Note the "Term in Office" refers to that members term(s) in the Council, not necessarily for that Province.

| Name | Party | Province | Expiry Due | Term in Office |
|---|---|---|---|---|
| John Aikman | Nationalist | Melbourne West | 1910 | 1904–1916; 1916–1922 |
| William Baillieu | Liberal | Northern | 1910 | 1901–1922 |
| James Balfour | — | East Yarra | 1907 | 1874–1913 |
| James Drysdale Brown | Nationalist | Nelson | 1907 | 1904–1922 |
| William Cain | Non-Labor | Melbourne | 1910 | 1903–1910 |
| James C. Campbell | — | South Eastern | 1910 | 1895–1910 |
| Edward Crooke | — | Gippsland | 1910 | 1893–1922 |
| Martin Cussen | — | Northern | 1907 | 1904–1907 |
| Henry Cuthbert ^{[a]} | Nationalist | Wellington | 1910 | 1874–1907 |
| John Mark Davies | — | Melbourne | 1907 | 1889–1895; 1899–1919 |
| William Embling | Nationalist | Southern | 1910 | 1892–1912 |
| William Edgar | non-Labor | Melbourne West | 1907 | 1904–1913; 1917–1948 |
| William Evans | Labor | Public & Railway Officers | — | 1904–1907; 1907–1914 |
| Nicholas Fitzgerald | — | Southern | 1907 | 1864–1908 |
| William Blair Gray ^{[b]} | — | Bendigo | 1907 | 1901–1904 |
| Thomas Harwood | Nationalist | South Western | 1910 | 1899–1912 |
| Hans Irvine ^{[c]} | Non-Labor | Nelson | 1910 | 1901–1906 |
| Willis Little | Nationalist | North Eastern | 1907 | 1903–1916 |
| Thomas Luxton | — | Melbourne South | 1907 | 1903–1911 |
| Duncan McBryde | — | South Eastern | 1907 | 1891–1896; 1901–1919 |
| John Y. McDonald | — | Wellington | 1907 | 1898–1917 |
| Adam McLellan | Labor | Melbourne East | 1907 | 1904–1917 |
| Walter Manifold | Nationalist | Western | 1910 | 1901–1924 |
| Donald Melville | — | Melbourne North | 1910 | 1882–1919 |
| Edward Miller | — | East Yarra | 1910 | 1893–1913 |
| Thomas Payne | Nationalist | Melbourne South | 1910 | 1901–1928 |
| William Pearson Jr. | — | Gippsland | 1907 | 1896–1916 |
| William Pitt | Labor | Melbourne East | 1910 | 1891–1910 |
| Joseph Pratt | — | North Western | 1907 | 1889–1907 |
| Richard Rees | Country | North Western | 1910 | 1903–1919 |
| Robert Ritchie | — | Western | 1907 | 1903–1907 |
| Arthur Sachse | — | North Eastern | 1910 | 1892–1920 |
| Joseph Sternberg | Nationalist | Bendigo | 1910 | 1891–1928 |
| Francis Stuart | — | Melbourne North | 1907 | 1904–1907 |
| Henry Wrixon | Non-Labor | South Western | 1907 | 1896–1910 |

Henry John Wrixon was President; Nicholas Fitzgerald was Chairman of Committees.

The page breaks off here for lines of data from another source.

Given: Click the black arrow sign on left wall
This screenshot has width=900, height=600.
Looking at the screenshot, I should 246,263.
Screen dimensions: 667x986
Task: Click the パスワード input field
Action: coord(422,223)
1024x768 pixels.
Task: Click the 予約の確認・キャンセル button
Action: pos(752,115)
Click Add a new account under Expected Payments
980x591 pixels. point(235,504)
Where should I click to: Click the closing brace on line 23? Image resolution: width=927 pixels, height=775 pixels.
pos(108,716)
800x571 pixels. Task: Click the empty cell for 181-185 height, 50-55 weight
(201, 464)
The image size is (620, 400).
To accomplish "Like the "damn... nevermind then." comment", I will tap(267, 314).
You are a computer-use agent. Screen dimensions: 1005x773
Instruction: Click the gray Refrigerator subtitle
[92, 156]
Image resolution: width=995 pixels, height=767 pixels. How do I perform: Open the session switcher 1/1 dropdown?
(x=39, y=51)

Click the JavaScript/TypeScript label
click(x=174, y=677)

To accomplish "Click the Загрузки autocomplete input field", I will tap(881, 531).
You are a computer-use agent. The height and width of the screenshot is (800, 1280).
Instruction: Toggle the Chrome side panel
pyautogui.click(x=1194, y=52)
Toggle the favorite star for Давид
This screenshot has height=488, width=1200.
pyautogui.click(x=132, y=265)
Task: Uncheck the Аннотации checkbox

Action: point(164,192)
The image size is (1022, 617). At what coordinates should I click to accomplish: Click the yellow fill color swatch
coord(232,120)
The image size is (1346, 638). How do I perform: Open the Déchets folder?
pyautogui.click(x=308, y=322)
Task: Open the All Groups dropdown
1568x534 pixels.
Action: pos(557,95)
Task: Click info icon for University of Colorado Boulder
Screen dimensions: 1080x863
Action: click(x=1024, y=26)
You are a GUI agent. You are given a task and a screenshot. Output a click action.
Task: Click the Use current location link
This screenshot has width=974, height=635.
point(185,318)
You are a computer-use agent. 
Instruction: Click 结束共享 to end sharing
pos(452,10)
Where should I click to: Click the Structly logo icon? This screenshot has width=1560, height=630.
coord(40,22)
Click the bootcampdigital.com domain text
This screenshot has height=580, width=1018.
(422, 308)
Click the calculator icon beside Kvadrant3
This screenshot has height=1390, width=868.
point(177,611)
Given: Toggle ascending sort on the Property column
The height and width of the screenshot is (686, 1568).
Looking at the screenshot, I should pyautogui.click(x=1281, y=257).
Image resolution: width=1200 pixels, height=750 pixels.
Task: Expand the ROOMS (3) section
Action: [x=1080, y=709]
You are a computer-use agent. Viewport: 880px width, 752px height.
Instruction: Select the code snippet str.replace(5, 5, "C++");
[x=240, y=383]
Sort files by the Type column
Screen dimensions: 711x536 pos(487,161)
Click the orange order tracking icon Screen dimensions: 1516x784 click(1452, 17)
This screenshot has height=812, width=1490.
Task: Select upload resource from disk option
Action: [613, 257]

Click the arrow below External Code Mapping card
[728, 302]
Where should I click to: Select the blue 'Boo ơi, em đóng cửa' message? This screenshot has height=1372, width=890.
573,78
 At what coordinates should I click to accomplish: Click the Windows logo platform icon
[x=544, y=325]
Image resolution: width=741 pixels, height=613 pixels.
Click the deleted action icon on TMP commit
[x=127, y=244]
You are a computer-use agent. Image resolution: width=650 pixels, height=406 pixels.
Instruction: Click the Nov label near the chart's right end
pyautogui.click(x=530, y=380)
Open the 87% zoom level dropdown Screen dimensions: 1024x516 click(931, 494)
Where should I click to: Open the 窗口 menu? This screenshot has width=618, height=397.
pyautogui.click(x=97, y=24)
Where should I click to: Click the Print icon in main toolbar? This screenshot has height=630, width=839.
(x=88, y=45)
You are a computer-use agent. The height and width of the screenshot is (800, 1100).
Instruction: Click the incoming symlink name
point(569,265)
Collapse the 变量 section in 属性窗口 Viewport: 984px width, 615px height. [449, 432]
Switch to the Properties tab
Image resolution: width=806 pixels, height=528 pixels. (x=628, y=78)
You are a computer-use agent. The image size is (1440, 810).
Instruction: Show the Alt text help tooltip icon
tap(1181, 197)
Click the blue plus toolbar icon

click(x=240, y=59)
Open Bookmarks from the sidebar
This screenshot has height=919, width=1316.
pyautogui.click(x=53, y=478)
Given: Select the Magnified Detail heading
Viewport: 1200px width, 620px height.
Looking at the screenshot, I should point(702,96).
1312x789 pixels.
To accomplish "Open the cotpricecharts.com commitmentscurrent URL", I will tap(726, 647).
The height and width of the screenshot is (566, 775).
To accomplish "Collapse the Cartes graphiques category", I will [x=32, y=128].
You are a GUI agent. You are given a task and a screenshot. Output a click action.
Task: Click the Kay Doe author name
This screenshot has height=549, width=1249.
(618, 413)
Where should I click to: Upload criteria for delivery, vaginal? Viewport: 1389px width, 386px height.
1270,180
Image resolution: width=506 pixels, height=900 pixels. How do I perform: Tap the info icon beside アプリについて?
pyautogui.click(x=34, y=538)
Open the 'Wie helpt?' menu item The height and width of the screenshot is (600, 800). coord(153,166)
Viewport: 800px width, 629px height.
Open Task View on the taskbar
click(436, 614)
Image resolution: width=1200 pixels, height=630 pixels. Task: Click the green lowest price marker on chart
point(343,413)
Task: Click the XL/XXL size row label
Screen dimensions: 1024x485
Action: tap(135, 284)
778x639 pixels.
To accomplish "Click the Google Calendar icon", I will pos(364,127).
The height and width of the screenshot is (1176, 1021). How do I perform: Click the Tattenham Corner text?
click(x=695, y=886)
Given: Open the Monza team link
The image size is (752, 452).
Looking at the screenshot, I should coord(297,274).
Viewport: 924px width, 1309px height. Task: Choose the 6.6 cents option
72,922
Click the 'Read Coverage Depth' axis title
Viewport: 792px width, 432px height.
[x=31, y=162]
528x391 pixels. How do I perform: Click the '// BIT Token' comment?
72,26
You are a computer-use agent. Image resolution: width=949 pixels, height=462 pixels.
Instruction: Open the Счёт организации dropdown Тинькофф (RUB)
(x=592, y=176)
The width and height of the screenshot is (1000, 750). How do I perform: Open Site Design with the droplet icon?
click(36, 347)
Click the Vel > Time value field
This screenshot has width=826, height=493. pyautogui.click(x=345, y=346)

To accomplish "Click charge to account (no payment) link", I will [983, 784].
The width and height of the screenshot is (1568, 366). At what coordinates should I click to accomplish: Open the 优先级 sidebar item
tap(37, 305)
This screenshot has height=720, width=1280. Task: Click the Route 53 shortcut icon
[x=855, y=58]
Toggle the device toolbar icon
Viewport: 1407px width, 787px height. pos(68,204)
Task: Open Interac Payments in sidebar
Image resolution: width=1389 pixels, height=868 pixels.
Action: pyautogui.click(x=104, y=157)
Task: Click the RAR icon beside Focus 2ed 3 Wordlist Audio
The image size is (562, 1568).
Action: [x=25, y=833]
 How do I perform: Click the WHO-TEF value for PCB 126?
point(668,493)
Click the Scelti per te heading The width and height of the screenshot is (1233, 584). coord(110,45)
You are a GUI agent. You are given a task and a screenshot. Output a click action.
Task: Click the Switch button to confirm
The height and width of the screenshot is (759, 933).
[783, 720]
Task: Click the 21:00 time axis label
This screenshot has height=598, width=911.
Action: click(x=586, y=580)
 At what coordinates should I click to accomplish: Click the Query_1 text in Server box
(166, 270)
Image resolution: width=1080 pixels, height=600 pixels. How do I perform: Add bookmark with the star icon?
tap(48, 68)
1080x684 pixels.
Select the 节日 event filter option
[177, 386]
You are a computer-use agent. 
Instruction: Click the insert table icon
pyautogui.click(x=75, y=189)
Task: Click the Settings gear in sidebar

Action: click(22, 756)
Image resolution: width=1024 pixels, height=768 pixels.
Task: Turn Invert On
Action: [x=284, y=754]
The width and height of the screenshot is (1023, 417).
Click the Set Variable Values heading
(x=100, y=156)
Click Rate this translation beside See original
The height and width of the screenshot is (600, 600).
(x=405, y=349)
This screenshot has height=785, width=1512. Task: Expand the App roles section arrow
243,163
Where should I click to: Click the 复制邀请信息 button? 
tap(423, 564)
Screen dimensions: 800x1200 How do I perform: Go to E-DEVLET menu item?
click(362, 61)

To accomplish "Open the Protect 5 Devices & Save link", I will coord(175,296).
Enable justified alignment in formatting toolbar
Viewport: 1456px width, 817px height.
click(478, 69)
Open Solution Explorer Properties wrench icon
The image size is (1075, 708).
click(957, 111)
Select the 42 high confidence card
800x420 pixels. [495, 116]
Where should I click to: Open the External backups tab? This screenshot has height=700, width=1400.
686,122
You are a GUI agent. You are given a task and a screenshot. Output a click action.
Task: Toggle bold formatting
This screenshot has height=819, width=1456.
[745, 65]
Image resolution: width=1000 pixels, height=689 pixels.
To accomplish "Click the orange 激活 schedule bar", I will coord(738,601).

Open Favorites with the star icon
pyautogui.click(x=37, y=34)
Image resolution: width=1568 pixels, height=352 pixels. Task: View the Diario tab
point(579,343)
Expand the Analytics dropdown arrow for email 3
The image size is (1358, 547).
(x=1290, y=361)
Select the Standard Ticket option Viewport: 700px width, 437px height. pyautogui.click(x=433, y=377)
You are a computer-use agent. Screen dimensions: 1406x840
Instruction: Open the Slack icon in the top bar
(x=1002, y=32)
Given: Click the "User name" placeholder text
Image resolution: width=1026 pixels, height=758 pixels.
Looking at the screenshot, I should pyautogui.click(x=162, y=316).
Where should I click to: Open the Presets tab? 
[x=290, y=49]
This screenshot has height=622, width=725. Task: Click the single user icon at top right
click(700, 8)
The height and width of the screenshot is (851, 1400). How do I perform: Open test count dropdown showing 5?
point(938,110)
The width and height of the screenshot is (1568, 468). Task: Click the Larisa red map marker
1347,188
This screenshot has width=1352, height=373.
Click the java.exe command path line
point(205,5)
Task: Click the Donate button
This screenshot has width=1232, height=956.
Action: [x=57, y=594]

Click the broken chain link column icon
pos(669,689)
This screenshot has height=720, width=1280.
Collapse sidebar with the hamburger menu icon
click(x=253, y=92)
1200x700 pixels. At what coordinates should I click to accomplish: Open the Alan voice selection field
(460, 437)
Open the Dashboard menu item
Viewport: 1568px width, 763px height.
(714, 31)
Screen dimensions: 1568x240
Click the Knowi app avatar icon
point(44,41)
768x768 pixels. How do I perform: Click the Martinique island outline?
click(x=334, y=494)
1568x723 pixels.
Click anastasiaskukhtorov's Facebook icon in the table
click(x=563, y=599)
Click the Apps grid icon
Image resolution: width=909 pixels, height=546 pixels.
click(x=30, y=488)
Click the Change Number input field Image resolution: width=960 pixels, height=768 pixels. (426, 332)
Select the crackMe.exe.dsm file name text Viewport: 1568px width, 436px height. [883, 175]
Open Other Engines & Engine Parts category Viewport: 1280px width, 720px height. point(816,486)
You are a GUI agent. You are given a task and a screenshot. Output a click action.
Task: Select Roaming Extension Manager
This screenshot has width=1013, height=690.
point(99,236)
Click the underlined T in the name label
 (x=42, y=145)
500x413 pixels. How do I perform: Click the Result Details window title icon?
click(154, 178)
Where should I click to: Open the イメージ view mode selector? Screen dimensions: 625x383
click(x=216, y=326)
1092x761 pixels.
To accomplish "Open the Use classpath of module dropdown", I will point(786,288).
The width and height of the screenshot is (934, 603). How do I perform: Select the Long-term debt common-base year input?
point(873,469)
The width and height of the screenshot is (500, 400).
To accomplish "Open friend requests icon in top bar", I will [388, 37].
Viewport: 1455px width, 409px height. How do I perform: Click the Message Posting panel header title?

 Cuthbert died 5 April 1907; replaced by Frederick Brawn in May 1907.
 Gray died 26 July 1904; replaced by Joseph Henry Abbott in August 1904 who died 10 November 1904; replaced by Alfred Hicks in December 1904
 Irvine resigned September 1906; replaced by Edwin Henry Austin in October 1906.